**Written exercise**: Edit the material below by replacing "Log in" with "Sign in" and leaving every other word unchanged, then give all of it again without the pictures.

**Dataset excerpts**:
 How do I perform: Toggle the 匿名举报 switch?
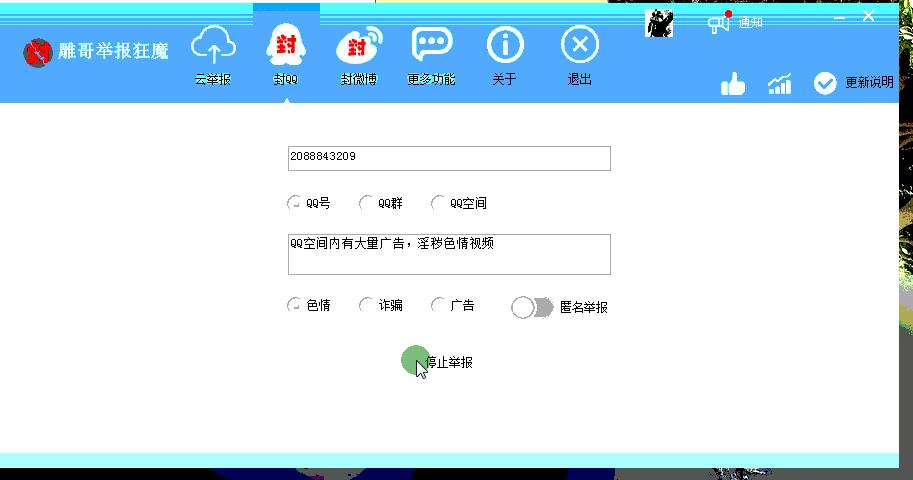[532, 308]
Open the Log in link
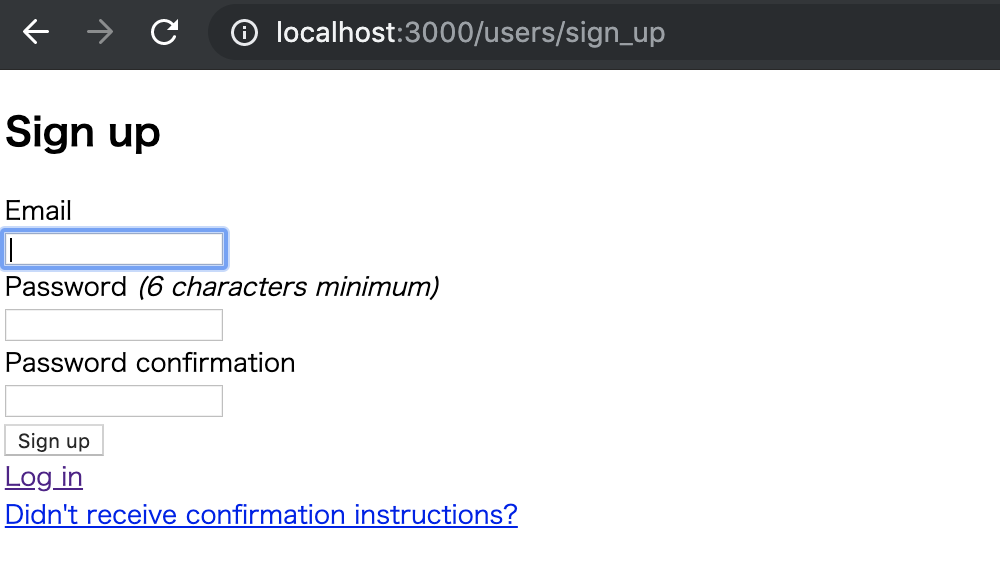The width and height of the screenshot is (1000, 574). [x=44, y=477]
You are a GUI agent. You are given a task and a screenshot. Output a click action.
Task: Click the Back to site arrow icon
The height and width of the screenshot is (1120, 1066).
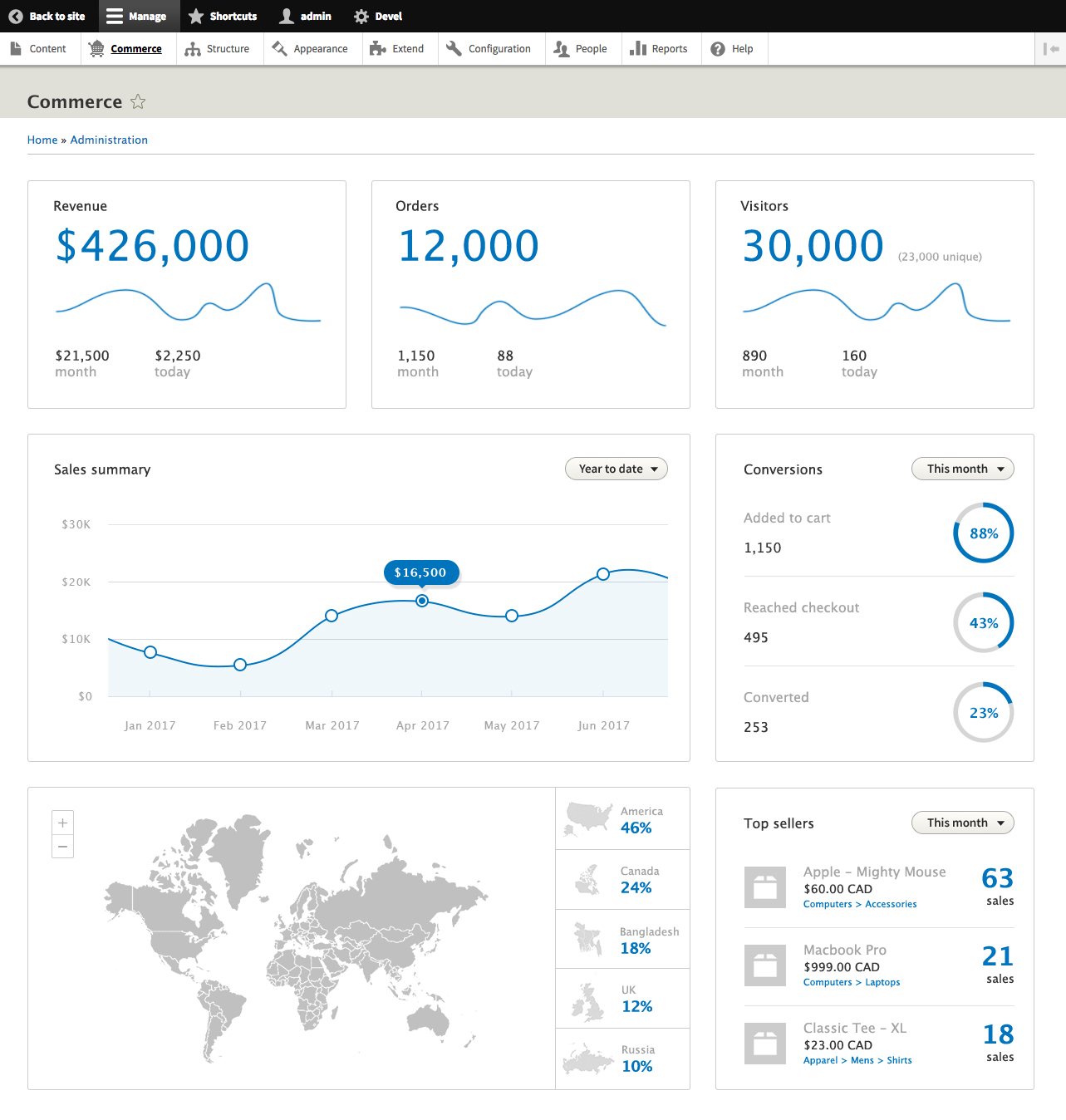[16, 17]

**Exercise output**:
 How do I perform: Toggle the 匿名举报 switch?
[532, 308]
Open the Sign in link
The width and height of the screenshot is (1000, 574). [x=44, y=477]
You are a GUI agent. You are given a task and a screenshot. Output a click action.
Task: Click the Back to site arrow icon
The height and width of the screenshot is (1120, 1066).
[16, 17]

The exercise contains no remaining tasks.